Wings & Flying

Of wings and flying

Throughout history people have always wanted to fly. It is synonymous with freedom and the the ability to rise above the confinements of life. As we soar we begin to perceive and experience the world differently. This blog is about that personal flight of discovering who we are and what we want to be. Our true potential is never realised until we ‘fly’. So let me begin with the story of how I began to find my wings.


Swanton Lodge, Sydney 1985

The old Steinway upright grand stood neglected in a corner, a derelict among derelicts. What had once been described as a ‘timeless instrument’ was now a repository for thousands of dead cockroaches and cigarette butts, jammed in between strings, immobilising every hammer and hinge. Broken shanks, tattered felts, missing dampers and loose strings dangling at awkward angles. Panels had been shattered by violent fists in drunken brawls. The forlorn piano awaited its final performance – a swansong consignment to the tip.

The idea. I had walked away from a previous life and found myself working as a street chaplain in the deep-end of the world of homelessness, addiction and mental illness. This was foreign territory and I wasn’t sure how I was going to connect with these people of the street.  Taking in the surroundings of the depressingly sad and gloomy hall of the drop-in centre I noticed the old piano and an idea began to take shape. Unbeknown to me, this decrepit old building was soon to become my university and its endless waves of rejected humanity would prove to be my professors teachers and tutors. This was the real University of Hard Knocks.

Three weeks later. The innards of the disemboweled instrument littered the large table in the centre of the room. A thousand broken bits and pieces, a musical jigsaw puzzle awaited restoration. Herbie_BillIn the background in its usual place against the wall, the denuded cabinet and frame waited their turn for attention. Gone were the cockroaches and cigarette butts. For the first time in years the strings were free to vibrate, tingling in anticipation of being able to sing again. A small, faceless audience began to slide into the seats around the wall, half obscured by a thick blue mist of tobacco smoke, watching the one-hour daily performance on central stage from a discreet distance, pretending to be disinterested but stealing curious glances at the strange act nonetheless. Each day the distance diminished in fractional increments as curiosity exceeded wariness, until the bolder trailblazers finally approached the table to enquire what was happening. The new ‘padre’ was highly ‘sus’. These people were survivors, living on the street and off their wits. The first rule of survival was, ‘trust no-one’, and the invitation to trust was regarded with extreme caution. But with the subtlety of time the magnet of a salvage operation was too strong to resist. The day-centre began to take on the appearance of a boardroom, with chairs pulled up around the central table – the chairman gluing shafts of wood together, and the members making comment and asking questions, even venturing to give advice. Slowly, a gap was being narrowed and bridge was being built. One enterprising person even returned with bits of spring wire, felt and hammers, rescued from a another abandoned piano in a remote laneway. Over the months a gentle tidal ebb and flow of fragile humanity took their place at the table and declared their interest in the old piano.

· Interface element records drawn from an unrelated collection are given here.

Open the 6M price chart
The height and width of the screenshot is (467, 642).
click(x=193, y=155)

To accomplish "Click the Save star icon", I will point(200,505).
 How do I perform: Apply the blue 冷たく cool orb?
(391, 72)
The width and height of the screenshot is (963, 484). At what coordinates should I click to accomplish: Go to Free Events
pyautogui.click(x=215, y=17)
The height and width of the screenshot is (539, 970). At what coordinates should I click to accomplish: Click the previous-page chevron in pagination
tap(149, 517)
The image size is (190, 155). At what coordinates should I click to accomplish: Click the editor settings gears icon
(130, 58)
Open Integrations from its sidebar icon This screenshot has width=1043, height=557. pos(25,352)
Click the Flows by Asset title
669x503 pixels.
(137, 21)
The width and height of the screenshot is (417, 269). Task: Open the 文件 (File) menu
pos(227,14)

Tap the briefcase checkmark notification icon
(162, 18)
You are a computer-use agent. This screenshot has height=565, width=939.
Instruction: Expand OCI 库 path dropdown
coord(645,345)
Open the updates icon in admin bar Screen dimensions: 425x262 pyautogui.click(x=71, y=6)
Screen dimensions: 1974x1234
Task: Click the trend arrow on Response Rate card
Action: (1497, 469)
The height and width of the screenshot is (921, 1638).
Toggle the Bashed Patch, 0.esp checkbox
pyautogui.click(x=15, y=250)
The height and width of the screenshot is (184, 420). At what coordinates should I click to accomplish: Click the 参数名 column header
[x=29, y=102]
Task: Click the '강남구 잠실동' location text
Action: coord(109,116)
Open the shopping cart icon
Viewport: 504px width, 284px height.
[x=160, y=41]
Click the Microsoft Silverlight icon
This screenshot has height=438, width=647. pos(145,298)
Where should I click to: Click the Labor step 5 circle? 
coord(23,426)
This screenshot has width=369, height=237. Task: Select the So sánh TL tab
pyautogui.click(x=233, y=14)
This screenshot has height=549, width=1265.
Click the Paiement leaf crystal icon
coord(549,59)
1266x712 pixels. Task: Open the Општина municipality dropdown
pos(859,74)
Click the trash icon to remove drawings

Four months later – the Opening Performance. On this day, the centre had never known such excitement and anticipation in all its weary years. The mechanism was locked into place. Every hammer and hinge worked like new. A dozen new white keys stood out like capped teeth against the ageing ivory.  The tuning hammer slotted into each nut and turned until every string tensed true to its note. Never had piano tuning sounded so good. Repaired panels were polished and restored. The three pedals were connected and the top lid was finally slammed shut with a dramatic flourish as the repairer was about to become the performer. The hush was broken as the melody began to flow. This was their piano, back from the dead – a musical Lazarus. What the pianist lacked in technique and accuracy was offset by passion and joy. He began to sing. The stunned silence was tangible. No-one had thought about singing. It was as if they had forgotten how to sing through the insane years of despair and hopelessness, that is, until Barry burst into bawdy song. No matter what the melody, he knew a risqué version. Diminutive and hopelessly enslaved to the bottle, his voice was true and incredibly powerful. He came from a musical family and his two kid brothers were world-famous rock idols, so music was in his alcohol sodden veins.

SophieNormAs on an invisible cue, people coughed, cleared their smoky lungs and tentatively searched for a starting note. Beautiful Ivan, a priest who had been seduced by the sacramental wine, stood leaning on the edge of the piano, totally captivated, as tears rolled down his cheeks. Ray dragged himself onto his crutches and began an inebriated dance on the grubby floor. Herbie’s face broke into a toothless grin as he hummed to himself in his native Hungarian. Alma, crotchety as the crotchets that reverberated from the walls and dangerously lethal with her walking stick, turned her weapon into something softer, gently tapping the rhythm on the floor. Sophia, her frail life stolen by wartime pack rapes, lived on, staring with lifeless black eyes from beneath the shawl that shielded her face. Those sad, sad eyes flickered into life once more.

Finally, Norman Windsor, cousin to Her Majesty (so he reliably informed me), ceased writing yet another letter to Buckingham Palace and, with dignified step, approached the piano to bestow the royal stamp of approval on the event. Like so many who sought refuge, a meal, and a bed at the ‘Lodge’, his home was the street. The stroke of a bureaucratic pen had determined that most residents of the “mental institutions” of the day could fend for themselves. So together they drifted alone through the streets, confused and broken. Their lives were shattered and had lost potential and purpose, not unlike the old piano. But they were real people, not much different to any of us – twist of fate, an accident, chronic illness and pain, a genetic predisposition – made the subtle but significant difference. But beneath the tattered exterior, the stamp of each personal Steinway remained, longing to be valued and restored, hoping for the melody of harmony and happiness once more.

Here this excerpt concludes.